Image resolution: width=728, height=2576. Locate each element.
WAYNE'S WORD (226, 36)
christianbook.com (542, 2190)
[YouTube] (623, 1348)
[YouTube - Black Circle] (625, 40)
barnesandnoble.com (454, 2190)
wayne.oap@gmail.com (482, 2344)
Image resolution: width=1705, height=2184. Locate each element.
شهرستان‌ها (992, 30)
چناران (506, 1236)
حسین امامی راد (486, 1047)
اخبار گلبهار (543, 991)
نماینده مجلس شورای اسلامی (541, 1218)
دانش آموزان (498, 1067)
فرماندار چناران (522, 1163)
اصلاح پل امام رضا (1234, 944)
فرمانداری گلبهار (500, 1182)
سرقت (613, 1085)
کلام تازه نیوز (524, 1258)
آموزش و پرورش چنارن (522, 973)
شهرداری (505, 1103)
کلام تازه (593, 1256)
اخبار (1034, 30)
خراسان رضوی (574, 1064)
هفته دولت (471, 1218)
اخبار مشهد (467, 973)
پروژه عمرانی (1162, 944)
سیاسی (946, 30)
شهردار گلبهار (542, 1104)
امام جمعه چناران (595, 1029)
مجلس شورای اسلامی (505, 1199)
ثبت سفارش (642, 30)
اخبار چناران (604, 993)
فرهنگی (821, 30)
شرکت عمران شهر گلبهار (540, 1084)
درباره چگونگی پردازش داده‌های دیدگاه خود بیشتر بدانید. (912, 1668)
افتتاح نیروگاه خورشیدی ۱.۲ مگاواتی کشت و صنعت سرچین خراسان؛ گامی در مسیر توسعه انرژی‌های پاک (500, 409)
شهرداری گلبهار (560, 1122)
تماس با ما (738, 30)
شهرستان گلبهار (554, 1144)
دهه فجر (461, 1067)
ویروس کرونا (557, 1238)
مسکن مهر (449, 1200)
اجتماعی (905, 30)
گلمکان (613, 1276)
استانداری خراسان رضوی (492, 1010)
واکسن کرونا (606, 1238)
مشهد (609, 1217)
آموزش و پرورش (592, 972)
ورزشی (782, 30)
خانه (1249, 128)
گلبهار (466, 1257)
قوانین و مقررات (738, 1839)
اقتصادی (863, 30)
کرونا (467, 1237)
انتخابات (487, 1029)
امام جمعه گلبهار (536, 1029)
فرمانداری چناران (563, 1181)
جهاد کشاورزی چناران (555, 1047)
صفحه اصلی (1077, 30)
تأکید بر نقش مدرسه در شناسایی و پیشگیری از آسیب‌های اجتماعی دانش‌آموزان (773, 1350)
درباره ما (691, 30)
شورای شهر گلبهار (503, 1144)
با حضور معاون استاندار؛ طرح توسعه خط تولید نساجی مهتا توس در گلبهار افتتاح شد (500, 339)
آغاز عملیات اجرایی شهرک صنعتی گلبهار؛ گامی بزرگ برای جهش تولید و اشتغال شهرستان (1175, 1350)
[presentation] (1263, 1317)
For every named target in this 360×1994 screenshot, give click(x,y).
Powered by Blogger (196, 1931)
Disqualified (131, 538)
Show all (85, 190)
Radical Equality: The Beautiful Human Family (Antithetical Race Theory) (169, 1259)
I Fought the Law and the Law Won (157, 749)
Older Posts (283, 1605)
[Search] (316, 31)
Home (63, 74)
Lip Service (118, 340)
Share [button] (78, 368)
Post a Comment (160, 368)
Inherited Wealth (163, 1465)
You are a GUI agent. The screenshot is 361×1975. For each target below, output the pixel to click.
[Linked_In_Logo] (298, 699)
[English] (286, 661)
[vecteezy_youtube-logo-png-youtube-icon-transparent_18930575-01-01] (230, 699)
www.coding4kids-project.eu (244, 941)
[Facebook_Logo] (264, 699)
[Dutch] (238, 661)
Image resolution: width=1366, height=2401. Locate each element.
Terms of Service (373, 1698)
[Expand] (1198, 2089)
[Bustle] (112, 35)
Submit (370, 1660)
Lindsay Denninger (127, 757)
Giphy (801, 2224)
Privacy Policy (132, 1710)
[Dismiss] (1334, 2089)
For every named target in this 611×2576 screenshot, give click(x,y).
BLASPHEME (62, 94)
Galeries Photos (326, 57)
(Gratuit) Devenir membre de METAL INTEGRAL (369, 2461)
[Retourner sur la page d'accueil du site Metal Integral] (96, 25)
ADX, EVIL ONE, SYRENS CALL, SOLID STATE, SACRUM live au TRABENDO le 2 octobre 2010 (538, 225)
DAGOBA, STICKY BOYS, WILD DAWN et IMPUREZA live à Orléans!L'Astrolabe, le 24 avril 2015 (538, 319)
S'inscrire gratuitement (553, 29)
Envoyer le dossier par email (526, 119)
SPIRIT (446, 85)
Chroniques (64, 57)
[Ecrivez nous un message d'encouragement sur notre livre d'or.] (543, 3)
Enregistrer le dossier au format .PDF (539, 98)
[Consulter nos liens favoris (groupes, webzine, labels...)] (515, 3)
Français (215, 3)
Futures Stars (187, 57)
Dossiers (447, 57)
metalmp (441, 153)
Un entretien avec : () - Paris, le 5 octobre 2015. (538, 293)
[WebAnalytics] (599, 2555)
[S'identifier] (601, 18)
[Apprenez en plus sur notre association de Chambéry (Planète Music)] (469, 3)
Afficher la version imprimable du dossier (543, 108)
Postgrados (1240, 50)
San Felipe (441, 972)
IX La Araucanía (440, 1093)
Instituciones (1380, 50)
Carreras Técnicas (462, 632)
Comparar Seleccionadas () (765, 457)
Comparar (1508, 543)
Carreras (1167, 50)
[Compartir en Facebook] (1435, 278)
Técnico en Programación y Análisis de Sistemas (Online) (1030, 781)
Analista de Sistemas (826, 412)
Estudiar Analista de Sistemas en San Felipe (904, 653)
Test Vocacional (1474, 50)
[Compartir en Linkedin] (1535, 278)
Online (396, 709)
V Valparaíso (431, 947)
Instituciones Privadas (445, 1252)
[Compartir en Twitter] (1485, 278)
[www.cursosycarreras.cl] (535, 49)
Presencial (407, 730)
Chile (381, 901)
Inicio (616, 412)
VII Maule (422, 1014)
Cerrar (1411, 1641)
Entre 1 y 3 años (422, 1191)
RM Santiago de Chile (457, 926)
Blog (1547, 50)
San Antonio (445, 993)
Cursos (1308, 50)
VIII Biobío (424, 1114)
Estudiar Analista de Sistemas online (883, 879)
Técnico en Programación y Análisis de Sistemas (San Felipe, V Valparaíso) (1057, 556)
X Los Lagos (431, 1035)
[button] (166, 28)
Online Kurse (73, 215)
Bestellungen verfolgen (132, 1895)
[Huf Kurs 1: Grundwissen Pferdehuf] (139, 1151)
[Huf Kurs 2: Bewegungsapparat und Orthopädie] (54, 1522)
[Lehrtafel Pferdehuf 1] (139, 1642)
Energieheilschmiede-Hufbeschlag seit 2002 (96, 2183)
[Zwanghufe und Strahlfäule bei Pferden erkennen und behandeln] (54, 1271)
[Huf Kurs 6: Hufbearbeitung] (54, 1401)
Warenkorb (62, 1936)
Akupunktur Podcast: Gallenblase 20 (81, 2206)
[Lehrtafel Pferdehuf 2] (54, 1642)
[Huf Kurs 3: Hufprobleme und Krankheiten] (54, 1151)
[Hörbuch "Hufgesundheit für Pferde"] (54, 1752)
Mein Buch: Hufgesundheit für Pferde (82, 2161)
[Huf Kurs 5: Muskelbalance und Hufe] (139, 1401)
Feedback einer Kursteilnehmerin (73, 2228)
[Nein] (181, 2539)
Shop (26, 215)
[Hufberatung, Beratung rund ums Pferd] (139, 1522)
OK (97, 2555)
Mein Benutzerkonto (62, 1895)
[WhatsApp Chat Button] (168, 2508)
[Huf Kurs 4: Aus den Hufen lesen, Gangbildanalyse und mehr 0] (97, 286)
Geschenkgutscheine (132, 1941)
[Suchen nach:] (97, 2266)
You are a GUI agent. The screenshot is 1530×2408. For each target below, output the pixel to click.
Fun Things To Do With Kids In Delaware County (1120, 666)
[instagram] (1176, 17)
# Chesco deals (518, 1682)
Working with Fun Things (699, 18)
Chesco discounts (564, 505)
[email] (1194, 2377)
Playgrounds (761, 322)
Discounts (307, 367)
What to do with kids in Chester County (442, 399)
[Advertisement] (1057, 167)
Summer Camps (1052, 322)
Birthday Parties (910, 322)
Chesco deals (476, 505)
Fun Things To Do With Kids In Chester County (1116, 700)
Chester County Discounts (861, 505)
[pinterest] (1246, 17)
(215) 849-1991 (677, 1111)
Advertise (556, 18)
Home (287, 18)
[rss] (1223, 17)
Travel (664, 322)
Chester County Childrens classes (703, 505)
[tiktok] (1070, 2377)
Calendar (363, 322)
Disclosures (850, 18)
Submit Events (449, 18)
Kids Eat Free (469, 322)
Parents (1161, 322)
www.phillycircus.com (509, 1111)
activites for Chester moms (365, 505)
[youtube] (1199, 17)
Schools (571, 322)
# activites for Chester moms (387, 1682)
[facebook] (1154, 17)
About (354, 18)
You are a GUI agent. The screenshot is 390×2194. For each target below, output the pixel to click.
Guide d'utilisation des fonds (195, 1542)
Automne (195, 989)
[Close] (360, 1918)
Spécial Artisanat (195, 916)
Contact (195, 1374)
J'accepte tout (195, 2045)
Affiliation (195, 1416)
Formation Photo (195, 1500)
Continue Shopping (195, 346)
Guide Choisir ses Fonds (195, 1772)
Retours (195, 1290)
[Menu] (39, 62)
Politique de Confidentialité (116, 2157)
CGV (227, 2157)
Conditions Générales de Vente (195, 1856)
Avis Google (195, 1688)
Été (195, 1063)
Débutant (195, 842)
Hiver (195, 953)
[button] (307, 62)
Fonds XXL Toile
..............................
PROMPT:
Only lines with the word "شهرستان" are wanted, so copy each one from the records.

SOLVED EXERCISE:
شهرستان‌ها (992, 30)
شهرستان گلبهار (554, 1144)
آغاز عملیات اجرایی شهرک صنعتی گلبهار؛ گامی بزرگ برای جهش تولید و اشتغال شهرستان (1175, 1350)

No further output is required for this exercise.